How this connects to AI try-on
Virtual try-on apps (including Voilae) read your product imagery as the garment input to the AI model. Better source imagery produces dramatically better try-on results — the same way a better RAW file produces a better final print.
Specifically, here’s what your try-on app needs from your photography:
- Clean garment isolation. The model wearing the garment should be against a neutral backdrop. Busy backdrops confuse the segmentation step.
- Accurate color. Whatever color the model photo shows is what the try-on result will show. White-balance drift in your photography becomes white-balance drift in try-on output.
- Front-facing primary shot. Try-on models are most accurate when the source garment image is frontal. Three-quarter or back-only inputs degrade results.
- High enough resolution. 2048px on the long edge is the floor.
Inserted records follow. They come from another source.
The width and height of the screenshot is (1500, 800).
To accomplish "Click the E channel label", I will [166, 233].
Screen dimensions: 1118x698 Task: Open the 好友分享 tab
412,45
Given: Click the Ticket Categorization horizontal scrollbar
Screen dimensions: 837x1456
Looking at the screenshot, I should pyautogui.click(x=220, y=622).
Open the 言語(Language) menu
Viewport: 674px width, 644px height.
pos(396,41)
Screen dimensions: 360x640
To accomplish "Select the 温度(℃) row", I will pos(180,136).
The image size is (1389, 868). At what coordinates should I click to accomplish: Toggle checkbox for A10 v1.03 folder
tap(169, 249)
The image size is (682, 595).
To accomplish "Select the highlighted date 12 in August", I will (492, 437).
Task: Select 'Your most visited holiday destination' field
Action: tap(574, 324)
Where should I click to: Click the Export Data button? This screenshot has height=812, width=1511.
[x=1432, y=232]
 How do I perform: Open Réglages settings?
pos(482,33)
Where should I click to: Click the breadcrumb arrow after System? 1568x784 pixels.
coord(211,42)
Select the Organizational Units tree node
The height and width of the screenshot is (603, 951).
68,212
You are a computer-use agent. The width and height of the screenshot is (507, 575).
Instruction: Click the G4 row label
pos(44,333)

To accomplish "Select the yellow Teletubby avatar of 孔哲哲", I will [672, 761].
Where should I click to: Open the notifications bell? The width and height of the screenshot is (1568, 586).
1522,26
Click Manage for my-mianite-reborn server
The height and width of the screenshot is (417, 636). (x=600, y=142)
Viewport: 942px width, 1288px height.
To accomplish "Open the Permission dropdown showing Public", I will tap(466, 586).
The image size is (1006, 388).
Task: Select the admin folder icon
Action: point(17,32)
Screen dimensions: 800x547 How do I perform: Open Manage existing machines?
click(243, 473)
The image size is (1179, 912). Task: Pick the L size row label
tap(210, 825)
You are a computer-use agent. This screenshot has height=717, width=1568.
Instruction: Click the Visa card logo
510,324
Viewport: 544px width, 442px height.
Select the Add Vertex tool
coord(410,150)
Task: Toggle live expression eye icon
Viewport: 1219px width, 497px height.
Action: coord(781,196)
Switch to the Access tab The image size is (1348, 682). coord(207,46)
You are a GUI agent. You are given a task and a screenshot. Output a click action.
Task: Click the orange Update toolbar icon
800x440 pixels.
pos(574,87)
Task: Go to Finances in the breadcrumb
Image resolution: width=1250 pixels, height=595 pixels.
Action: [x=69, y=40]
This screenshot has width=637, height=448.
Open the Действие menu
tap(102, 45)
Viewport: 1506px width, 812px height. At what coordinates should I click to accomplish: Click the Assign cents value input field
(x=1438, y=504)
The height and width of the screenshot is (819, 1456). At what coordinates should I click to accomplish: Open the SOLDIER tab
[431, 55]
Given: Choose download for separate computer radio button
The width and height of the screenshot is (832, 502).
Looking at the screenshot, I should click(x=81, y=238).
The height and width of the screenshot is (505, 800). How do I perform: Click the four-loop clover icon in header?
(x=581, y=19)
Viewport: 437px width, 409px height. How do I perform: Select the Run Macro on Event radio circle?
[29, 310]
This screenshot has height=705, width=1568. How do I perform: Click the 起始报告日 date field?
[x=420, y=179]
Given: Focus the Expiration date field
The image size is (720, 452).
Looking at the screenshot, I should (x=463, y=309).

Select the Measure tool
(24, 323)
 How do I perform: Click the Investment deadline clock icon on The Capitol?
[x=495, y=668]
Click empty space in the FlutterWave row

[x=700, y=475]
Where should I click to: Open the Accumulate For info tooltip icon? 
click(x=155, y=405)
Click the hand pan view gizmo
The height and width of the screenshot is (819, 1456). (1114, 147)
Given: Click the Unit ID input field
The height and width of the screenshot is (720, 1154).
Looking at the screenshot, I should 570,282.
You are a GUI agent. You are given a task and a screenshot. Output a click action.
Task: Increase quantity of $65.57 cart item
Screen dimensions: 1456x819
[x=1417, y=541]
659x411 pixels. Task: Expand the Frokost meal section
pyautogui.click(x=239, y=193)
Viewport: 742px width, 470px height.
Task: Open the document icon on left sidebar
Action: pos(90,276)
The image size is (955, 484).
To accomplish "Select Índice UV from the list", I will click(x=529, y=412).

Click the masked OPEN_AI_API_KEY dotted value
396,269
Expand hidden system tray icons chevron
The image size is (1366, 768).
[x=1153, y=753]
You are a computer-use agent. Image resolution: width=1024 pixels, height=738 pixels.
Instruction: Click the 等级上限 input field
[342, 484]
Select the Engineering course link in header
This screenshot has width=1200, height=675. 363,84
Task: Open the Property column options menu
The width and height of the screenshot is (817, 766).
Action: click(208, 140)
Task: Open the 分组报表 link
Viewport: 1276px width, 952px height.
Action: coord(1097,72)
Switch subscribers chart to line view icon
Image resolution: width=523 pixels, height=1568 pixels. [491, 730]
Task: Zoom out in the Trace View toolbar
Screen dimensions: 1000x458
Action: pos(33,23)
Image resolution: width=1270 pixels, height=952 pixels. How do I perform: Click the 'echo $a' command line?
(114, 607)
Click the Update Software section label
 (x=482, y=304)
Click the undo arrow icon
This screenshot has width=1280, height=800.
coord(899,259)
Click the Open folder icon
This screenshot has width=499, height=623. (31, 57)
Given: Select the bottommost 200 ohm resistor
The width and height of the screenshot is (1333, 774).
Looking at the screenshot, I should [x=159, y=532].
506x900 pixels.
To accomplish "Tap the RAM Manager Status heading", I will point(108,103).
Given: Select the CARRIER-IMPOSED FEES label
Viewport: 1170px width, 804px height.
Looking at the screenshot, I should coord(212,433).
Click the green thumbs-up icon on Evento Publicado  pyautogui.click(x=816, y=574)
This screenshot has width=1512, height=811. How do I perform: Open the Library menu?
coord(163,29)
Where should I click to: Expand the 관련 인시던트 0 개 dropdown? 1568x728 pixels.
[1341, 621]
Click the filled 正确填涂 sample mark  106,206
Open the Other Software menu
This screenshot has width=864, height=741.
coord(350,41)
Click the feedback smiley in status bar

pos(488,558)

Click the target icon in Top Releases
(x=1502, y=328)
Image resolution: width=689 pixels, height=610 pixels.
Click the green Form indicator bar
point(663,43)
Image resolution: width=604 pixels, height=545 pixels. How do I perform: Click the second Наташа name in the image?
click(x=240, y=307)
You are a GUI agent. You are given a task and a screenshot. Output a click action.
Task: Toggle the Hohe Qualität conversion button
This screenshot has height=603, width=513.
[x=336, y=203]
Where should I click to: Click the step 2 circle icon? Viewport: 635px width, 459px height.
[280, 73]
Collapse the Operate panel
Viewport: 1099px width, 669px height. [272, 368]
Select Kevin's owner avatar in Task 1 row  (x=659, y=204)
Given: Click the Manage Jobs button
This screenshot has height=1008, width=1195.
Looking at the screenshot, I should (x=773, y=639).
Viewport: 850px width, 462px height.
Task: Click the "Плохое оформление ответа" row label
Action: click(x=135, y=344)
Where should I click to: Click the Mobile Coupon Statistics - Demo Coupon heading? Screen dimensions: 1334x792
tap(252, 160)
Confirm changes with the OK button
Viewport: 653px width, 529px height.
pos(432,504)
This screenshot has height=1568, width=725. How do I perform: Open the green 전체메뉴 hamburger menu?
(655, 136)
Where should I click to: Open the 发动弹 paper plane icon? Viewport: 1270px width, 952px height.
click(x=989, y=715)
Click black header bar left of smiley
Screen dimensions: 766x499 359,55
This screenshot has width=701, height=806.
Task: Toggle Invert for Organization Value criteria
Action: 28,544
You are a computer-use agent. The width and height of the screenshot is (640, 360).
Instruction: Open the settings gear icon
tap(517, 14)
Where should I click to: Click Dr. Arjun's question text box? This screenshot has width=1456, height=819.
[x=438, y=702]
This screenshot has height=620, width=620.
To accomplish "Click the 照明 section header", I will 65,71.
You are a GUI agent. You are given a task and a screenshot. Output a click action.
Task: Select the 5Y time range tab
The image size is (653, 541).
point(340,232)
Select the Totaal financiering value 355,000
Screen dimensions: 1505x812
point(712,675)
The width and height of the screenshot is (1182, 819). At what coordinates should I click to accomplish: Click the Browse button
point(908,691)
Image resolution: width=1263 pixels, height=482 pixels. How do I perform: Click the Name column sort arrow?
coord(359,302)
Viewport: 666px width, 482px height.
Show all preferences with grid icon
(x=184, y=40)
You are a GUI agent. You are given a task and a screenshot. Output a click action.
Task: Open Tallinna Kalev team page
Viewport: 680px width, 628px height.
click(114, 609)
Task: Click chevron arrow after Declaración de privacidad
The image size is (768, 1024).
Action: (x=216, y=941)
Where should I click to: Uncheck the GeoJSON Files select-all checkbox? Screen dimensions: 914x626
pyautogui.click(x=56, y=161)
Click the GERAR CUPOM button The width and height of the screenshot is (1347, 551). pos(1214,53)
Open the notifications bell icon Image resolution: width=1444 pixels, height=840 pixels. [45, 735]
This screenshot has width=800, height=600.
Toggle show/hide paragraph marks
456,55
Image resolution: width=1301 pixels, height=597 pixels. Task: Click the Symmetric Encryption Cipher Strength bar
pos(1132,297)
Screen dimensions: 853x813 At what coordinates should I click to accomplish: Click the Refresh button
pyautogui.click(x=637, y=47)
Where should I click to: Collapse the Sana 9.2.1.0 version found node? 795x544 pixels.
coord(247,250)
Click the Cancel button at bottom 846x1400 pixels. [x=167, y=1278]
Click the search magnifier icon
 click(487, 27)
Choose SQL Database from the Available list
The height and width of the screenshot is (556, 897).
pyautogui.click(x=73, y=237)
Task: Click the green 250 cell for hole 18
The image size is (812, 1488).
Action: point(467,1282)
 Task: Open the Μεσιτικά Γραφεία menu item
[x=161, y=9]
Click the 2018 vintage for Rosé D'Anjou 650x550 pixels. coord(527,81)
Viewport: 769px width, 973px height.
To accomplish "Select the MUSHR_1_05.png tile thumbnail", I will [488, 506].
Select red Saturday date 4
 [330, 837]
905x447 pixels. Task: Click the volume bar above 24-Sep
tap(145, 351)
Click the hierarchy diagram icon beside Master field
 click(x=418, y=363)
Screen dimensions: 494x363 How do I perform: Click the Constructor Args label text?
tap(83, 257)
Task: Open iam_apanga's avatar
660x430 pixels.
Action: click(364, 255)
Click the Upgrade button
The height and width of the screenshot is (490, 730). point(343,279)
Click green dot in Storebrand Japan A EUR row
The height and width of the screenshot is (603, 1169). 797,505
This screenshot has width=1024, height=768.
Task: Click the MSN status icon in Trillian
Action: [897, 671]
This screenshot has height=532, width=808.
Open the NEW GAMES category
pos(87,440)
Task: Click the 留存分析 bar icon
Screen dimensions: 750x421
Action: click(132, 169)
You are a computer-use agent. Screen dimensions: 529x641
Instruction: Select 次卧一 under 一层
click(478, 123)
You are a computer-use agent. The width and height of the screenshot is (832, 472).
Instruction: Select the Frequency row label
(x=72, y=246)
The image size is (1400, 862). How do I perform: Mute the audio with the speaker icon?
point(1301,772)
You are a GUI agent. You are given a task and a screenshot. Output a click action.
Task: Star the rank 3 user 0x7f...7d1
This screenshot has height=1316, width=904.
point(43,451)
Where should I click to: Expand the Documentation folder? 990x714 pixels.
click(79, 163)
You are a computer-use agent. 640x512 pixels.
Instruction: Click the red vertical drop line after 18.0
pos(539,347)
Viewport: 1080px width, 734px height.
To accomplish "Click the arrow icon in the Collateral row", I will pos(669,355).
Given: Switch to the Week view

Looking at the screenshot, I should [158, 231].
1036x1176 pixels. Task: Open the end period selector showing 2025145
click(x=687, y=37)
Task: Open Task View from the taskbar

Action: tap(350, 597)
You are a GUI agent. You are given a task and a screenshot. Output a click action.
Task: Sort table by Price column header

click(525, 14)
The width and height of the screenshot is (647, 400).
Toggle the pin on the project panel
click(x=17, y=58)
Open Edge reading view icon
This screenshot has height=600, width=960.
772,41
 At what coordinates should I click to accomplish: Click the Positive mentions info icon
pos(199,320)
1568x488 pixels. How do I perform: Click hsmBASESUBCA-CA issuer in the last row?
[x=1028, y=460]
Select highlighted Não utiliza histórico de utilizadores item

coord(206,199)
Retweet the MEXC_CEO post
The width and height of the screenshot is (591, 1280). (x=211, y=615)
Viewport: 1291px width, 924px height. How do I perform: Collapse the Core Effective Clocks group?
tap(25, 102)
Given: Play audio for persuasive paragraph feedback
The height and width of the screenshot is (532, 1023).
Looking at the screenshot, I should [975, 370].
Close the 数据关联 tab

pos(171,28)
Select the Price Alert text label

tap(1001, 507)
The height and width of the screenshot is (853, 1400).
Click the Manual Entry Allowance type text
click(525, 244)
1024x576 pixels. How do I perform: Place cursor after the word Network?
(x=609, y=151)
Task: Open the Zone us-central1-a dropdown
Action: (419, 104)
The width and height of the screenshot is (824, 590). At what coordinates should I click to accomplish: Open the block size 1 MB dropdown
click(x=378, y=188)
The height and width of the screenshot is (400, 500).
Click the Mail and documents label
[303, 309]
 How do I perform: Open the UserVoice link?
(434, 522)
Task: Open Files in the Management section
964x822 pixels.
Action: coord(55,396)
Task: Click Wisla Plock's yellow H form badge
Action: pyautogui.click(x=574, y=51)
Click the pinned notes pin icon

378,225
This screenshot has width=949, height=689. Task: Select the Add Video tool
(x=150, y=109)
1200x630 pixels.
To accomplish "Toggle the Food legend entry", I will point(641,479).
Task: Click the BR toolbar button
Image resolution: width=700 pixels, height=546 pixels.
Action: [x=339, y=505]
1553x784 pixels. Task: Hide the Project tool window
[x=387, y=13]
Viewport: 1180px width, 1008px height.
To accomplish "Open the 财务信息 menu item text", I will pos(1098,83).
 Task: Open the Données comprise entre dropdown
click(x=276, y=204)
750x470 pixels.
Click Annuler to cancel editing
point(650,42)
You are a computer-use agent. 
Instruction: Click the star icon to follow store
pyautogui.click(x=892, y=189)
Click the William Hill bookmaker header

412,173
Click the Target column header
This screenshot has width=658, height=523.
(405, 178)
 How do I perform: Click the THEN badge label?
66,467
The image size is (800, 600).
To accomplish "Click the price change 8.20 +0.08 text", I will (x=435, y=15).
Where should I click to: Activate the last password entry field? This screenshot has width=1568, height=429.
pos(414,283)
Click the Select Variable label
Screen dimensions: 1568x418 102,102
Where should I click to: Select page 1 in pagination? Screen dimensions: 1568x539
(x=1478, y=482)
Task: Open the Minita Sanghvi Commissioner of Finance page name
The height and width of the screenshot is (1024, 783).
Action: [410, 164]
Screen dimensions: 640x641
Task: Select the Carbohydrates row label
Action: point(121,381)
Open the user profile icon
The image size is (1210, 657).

Lower-res inputs get upscaled, which introduces artifacts in the try-on output.
This is the part most photographers don’t think about — and the part that quietly raises the ceiling on what AI on your storefront can do. If you’re investing in virtual try-on or any other AI feature on Shopify, the photography spec above is part of the investment, not separate from it.
Common mistakes
- Mixed lighting between batches. Spring collection shot in your studio, summer collection shot in a friend’s apartment. Inconsistency reads as cheap.
- Only one model. Every garment, every PDP, the same body. Shoppers outside that body type leave without buying.
- Pinned-back samples. Showing a too-big garment pinned to look fitted on the model. The shopper notices. The returns confirm it.
- Heavy retouching. Skin smoothing, removing fabric texture, lifting saturation past reality. Returns go up when the garment in person doesn’t match the photograph.
- No detail shots. If a shopper has to email support to ask “is this lined?” you’ve already lost them.
The 80/20 if you’re starting from scratch
If you’re a small Shopify fashion store starting your first real photography pass:
- Pick one model, one consistent lighting setup, one backdrop.
- For every garment: hero, back, detail, in-motion.
- Add a second body type for your top 20 SKUs. Skip everything else.
- Caption everything with height + size. Two sentences max.
- Export 2048px JPEGs at quality 85. sRGB. Descriptive filenames.
You can layer in editorial, lifestyle, and in-context imagery once the spec above is consistent across the catalog. Skip ahead and you’ll spend the back half of the year re-shooting.